## Task directions
Reproduce the text of each item below verbatim, omitting the pictures from your response.

## Task material
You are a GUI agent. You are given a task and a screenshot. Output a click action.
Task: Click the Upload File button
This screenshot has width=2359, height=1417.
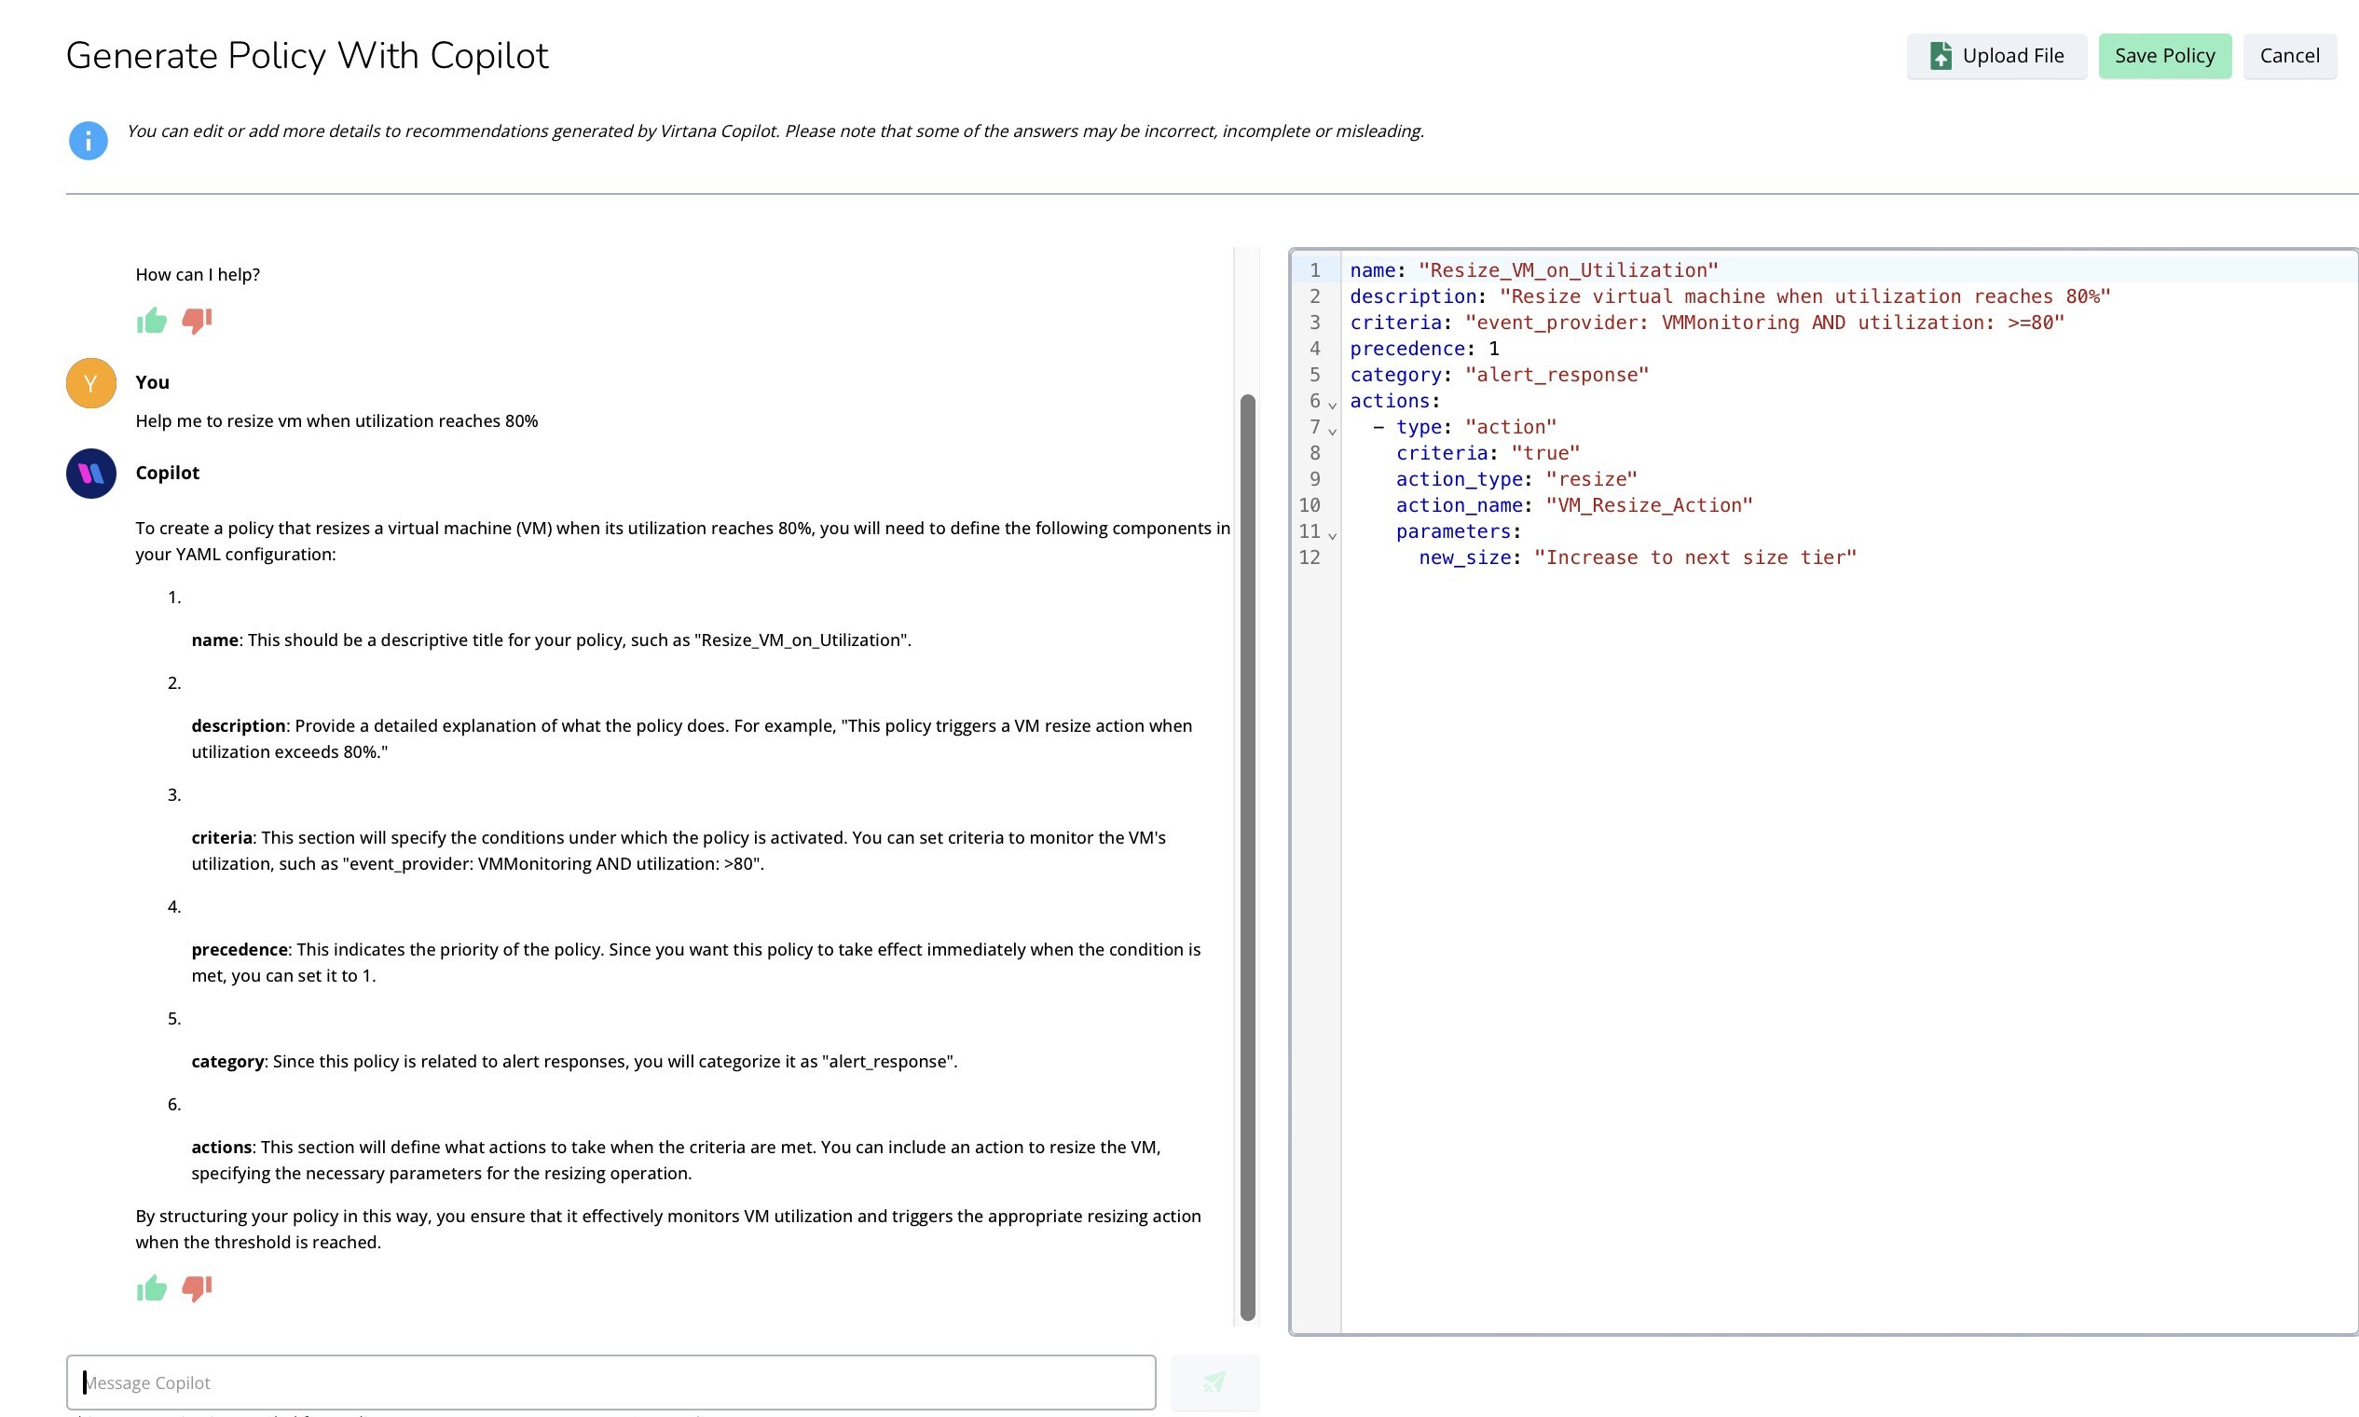click(x=1996, y=54)
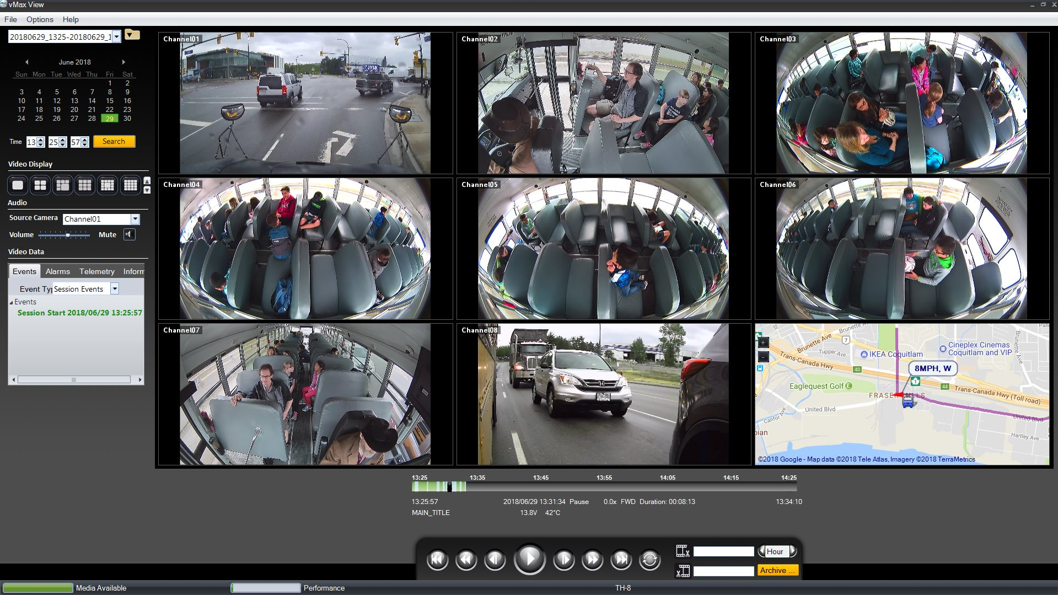The height and width of the screenshot is (595, 1058).
Task: Click the set clip start icon
Action: tap(683, 551)
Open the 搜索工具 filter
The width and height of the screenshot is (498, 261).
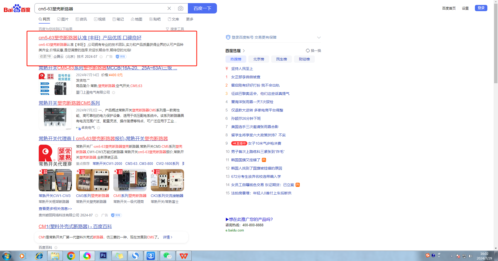coord(175,29)
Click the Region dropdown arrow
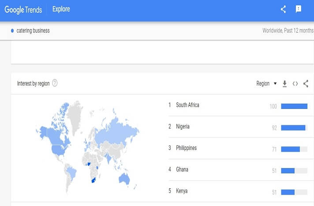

## Solution to the problem
You are a GUI agent. You are given a task and a screenshot. Output a click action.
Task: Click the Upload File button
This screenshot has width=2359, height=1417.
click(x=1996, y=54)
The height and width of the screenshot is (595, 1058).
Task: Click the set clip start icon
Action: tap(683, 551)
Open the 搜索工具 filter
The width and height of the screenshot is (498, 261).
coord(175,29)
Click the Region dropdown arrow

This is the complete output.